October 2003: I-95 Tolls Feasibility Study

A feasibility study – mandated by the N.C. General Assembly – found that tolling I-95 in North Carolina most likely could completely finance 30 years of costly improvements to expand and maintain the interstate. Traditional funding, the study found, would likely cover no more than 40 percent of the then-estimated $3 billion needed.

2010: Borders Tolls Assessment

An assessment on tolling I-95 at the South Carolina and Virginia borders found that electronic tolling – as well as a limited number of toll collection stations at the borders – would generate relatively little revenue to fund necessary improvements on the interstate.

The assessment concluded that state line tolling would only generate net revenue sufficient to reconstruct up to a mile of interstate every year on a pay-as-you-go basis.

Using a rule of thumb that each $1 of net revenue can bond approximately $10 of improvements, an expected revenue stream of $24 million would be sufficient to support reconstructing less than 10 miles of I-95, compared to 182 miles of needs.

April 2011: I-95 Planning and Finance Study

Consultants released results of a 2009 planning and finance study aimed at:

  • Establishing corridor improvement and rehabilitation needs
  • Examining funding options
  • Conducting environmental assessments of the impact of alternative program funding alternatives
  • Preparing an improvement program financing plan
  • Considering the merits of submitting an application to the federal Interstate System Rehabilitation and Reconstruction Pilot Program

The study is available in the I-95 Corridor Planning and Financing Study document library.

January 2012: Environmental Assessment

The results of an environmental assessment (studied to comply with the National Environmental Policy Act) on the impacts of tolling as the primary funding source for I-95 improvements concluded that the environmental impact of tolling would not be significant.

The assessment also concluded that expanding the current general-use lane concept – funded primarily by toll revenue – provided the best financial opportunity.

Following a series of public hearings on the environmental assessment, NCDOT conducted additional assessments on the economic impact of tolling I-95 before initiating work on a Finding of No Significant Impact.

The assessment is available in the I-95 Corridor Planning and Financing Study document library.

February 2012: Interstate System Reconstruction and Rehabilitation Pilot Program

NCDOT became one of three states accepted into the Federal Highway Administration's Interstate System Reconstruction and Rehabilitation Pilot Program, which would allow for tolling on I-95 in North Carolina.

June 2013: Economic Assessment

The results of the economic assessment found that the economic loss to the I-95 corridor region and the state – as a result of maintaining I-95 under traditional funding – is far greater than the loss arising from the increase in state and local taxes and/or fees (including tolling) to pay for proposed improvements.

Another finding from the economic assessment was that the economic impact of tolls is no better or worse than other funding alternatives that were examined and that implementing proposed improvements to I-95 – regardless of how they are funded – would have a positive economic impact for the I-95 corridor region and the state.

The economic assessment was the result of collaboration with an advisory council consisting of representatives from major industries concerned about the potential of utilizing tolling to add nearly 500 miles of new road lanes to I-95.

The assessment is available in the I-95 Corridor Planning and Financing Study document library.

July 2014: Express Lane Assessment

An assessment on the feasibility of adding tolled, managed "express lanes" – instead of tolling all lanes – found that doing so would be, at best, cost-neutral compared to the construction of general-use lanes and would not provide for needed rehabilitation costs.

The main reason, the study found, is that heavy, extended, recurring congestion along the corridor is not a major element of long-term improvement needs.
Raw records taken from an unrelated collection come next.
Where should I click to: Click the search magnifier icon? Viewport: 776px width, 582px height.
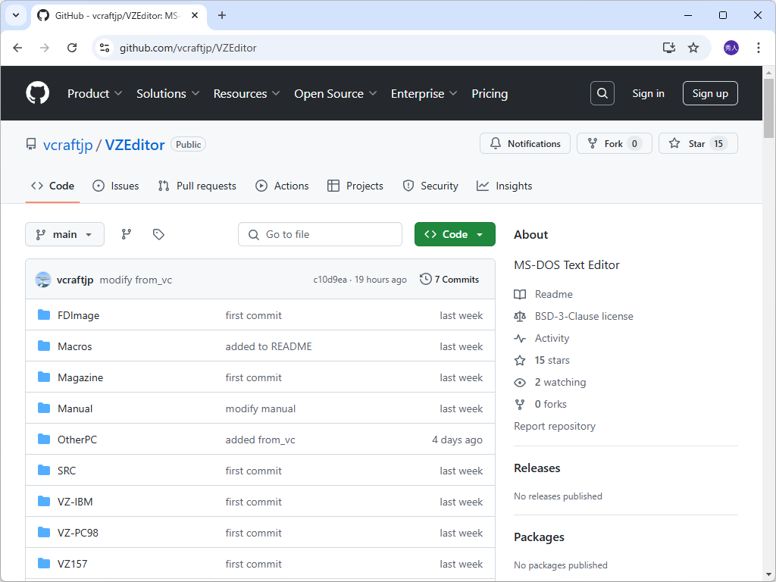point(602,93)
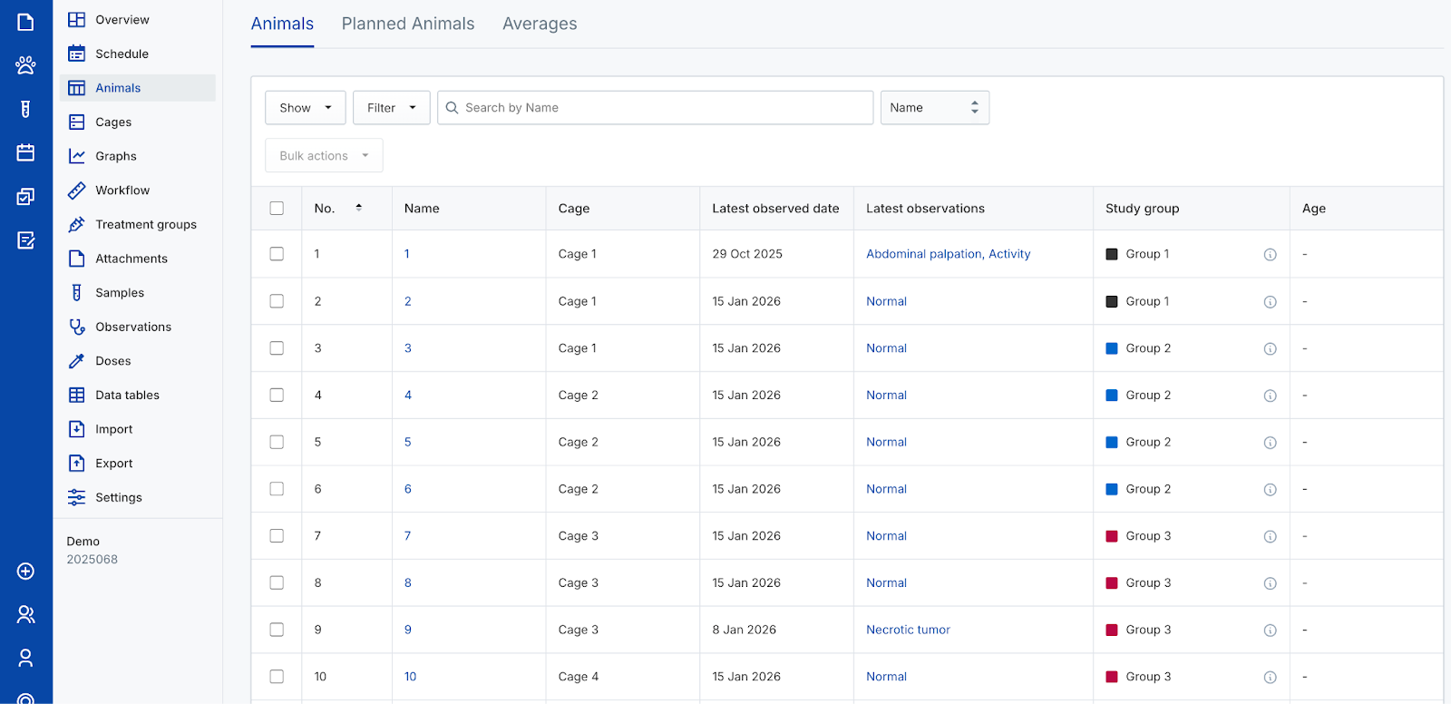Open animal 5 name link
Viewport: 1451px width, 704px height.
(408, 442)
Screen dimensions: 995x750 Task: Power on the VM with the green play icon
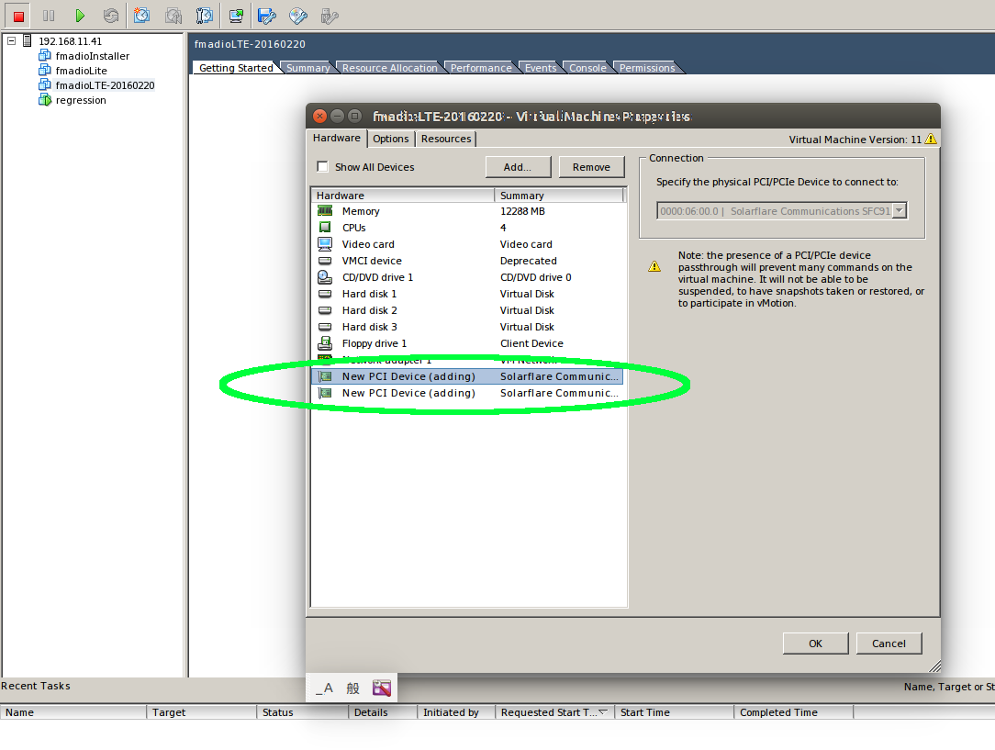coord(82,15)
Use of the express lanes would be only sporadic and would not benefit a major portion of I-95 traffic.

2015: Variable Pricing Assessment

The Variable Pricing Assessment found that implementing a variable pricing policy – where toll rates would vary by season and time of day to reflect congestion conditions – would likely have a significant negative impact on financial feasibility due to the increase in required state funding and the delay in repaying those funds from residual toll revenues.

2015: Finding of No Significant Impact and Environmental Assessment Re-Evaluation

Following the completion of both the environmental and economic assessments, a draft Finding of No Significant Impact is under development.

Because of the time elapsed since the completion of the environmental assessment – and at the direction of the Federal Highway Administration – NCDOT began preparing a re-evaluation of the environmental assessment in response to federal regulation.

The re-evaluation includes:

  • Preparing responses to all comments about the original environmental assessment
  • Meeting with the Agency Steering Committee to provide an update on study activities and review resource agency comment responses
  • Updating and summarizing the environmental assessment documentation
  • Preparing the re-evaluation to document actions and evaluations supplemental to those documented in the final environmental assessment

February 2016: Finance Plan Update

NCDOT updated the I-95 finance plan – prepared as a condition for entry into the Interstate System Reconstruction and Rehabilitation Pilot Program – to include the implications of the Strategic Transportation Investments (STI) legislation on the state's ability to fund I-95 improvements without tolling and also to reflect new federal transportation funding authorization legislation.

Based on traffic and revenue forecasts prepared for the I-95 Economic Assessment – the original finance plan indicated a high probability that tolling could fully fund the I-95 improvements with little or no need for public equity and that toll financing would allow an aggressive improvement program schedule, with needed improvements completed far faster than through use of traditional funding.

The updated finance plan concluded that NCDOT will not be able to accelerate I-95 improvements in any significant way, because STI restricts the amount of Highway Trust Fund revenues that can be spent on a single project or corridor.

Even under the more conservative tolling scheme, toll revenues could underpin financing of an aggressive construction program under which the 182-mile stretch of I-95 could be improved and rehabilitated within 20 years of the start of construction.

The economic assessment and the finance plan concluded that the use of traditional public funding at historical funding rates would, at best, require 60 years to complete the same program, and with continued accrual of needs for both expansion and rehabilitation over time, it is more likely that traditional funding would never address I-95 needs.